* Extracted text
╔══
One of the world's biggest slabs of ice is singing.

Wind blowing over the rough surface of Antarctica's Ross Ice Shelf causes the frigid, France-sized expanse to produce a nearly continuous series of tones, according to research published Tuesday in the journal Geophysical Research Letters.

The tones are too low to be heard by humans, but sped-up renditions have been likened to everything from the haunting drone of a didgeridoo to the soundtrack of a 1950s movie about space aliens.

The discovery of the singing ice came by accident.

To learn more about the ice shelf, which floats on the Southern Ocean next to the Antarctic continent, researchers in 2014 buried dozens of seismic sensors under the shelf's snowy surface. But when the scientists set about to analyze more than two years of data collected by the sensors, they discovered that the shelf's rough surface — what scientists call the firn layer — was almost constantly vibrating.

The scientists also discovered that the frequency of the vibrations changed in response to changing weather conditions on the shelf — when the temperature rose or fell, for instance, and when storms resculpted the shelf's snow dunes.

Researchers work at the Ross Ice Shelf seismic station
Researchers work at the Ross Ice Shelf seismic station.Courtesy Rick Aster

The firn was "alive with vibration," Douglas MacAyeal, a glaciologist at the University of Chicago, said in a written commentary that accompanied the paper. "This vibration was found to be driven by the wind blowing across the firn layer and interacting with the intrinsic roughness of the surface called sastrugi."
╚══
* Short task 1
Using the ice shelf article, explain in one to three sentences what drives the vibration of the shelf's firn layer.
* Short task 2
Pick up the ice shelf article after its last sentence and continue writing it.
The lines after this come from a separate source.

* Provided data
╔══
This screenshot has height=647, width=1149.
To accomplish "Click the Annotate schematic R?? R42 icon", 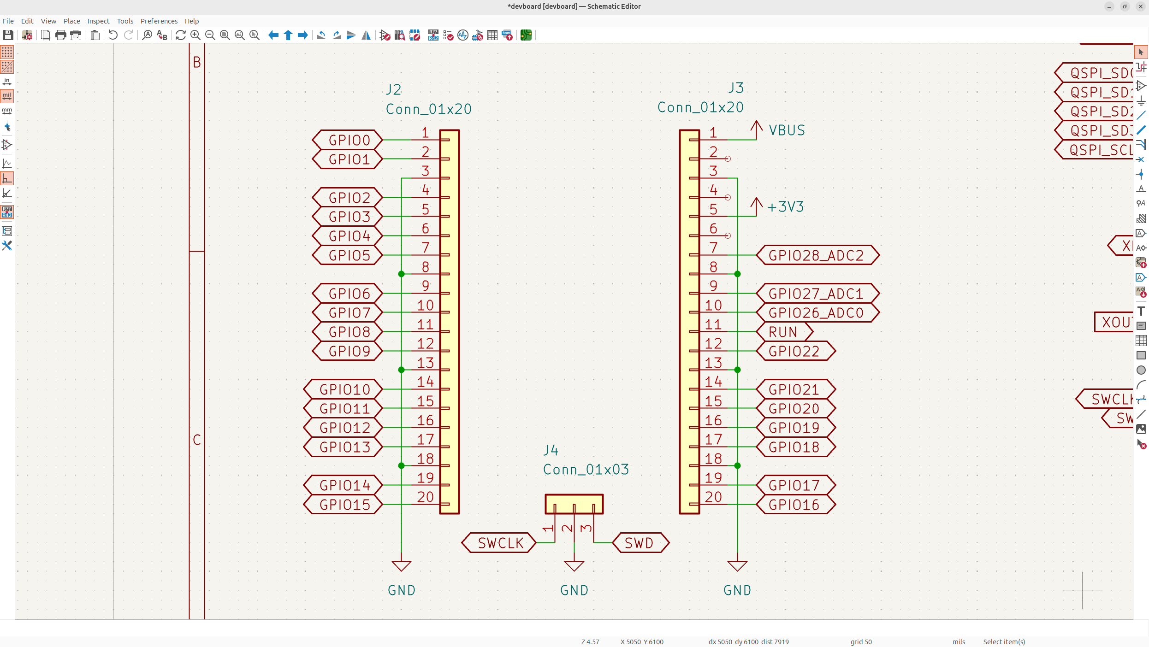I will tap(433, 35).
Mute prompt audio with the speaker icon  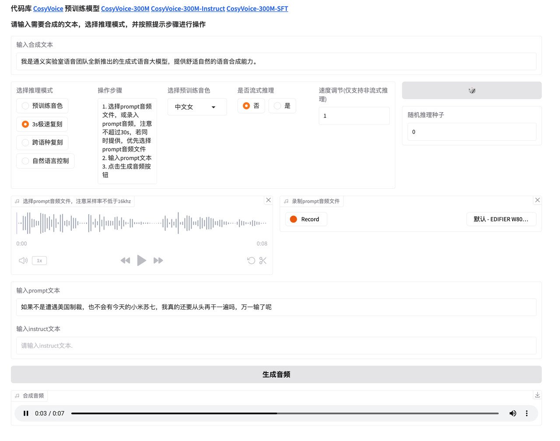pyautogui.click(x=23, y=261)
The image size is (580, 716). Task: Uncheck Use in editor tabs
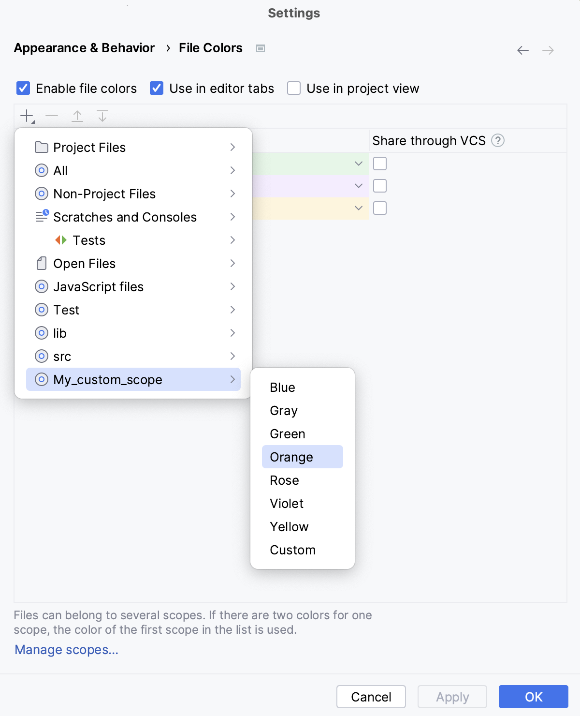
╚══
* Task answer 1
The vibration is driven by wind blowing across the firn layer. The wind interacts with the surface's intrinsic roughness, which is called sastrugi.

* Task answer 2
MacAyeal also offered a more poetic description of the sound, comparing it to "the buzz produced by thousands of cicada bugs when they overrun the tree canopy and grasses in late summer."

Julien Chaput, a geophysicist and mathematician at Colorado State University in Fort Collins and the leader of the research, told NBC News MACH in an email that the sound was "a little like yodeling, except with 10 people all singing in dissonance. It's a little eerie."

But the singing ice is more than a sonic curiosity. Chaput and his colleagues argue in their paper that it might be possible to tap into seismic data to help monitor the health of ice shelves, which have been thinning in response to global warming — and causing sea levels to rise around the world.

Satellite data has proven useful for tracking conditions on ice shelves, but Chaput said seismic monitoring might afford a more nuanced look.

"Our current plans are to data mine all existing Antarctic seismic stations and see if we can get a broad sense of 'snow health' and deploy more stations on vulnerable ice shelves in West Antarctica," he said, adding that the data could prove to be the "canary in the mines" for monitoring polar regions.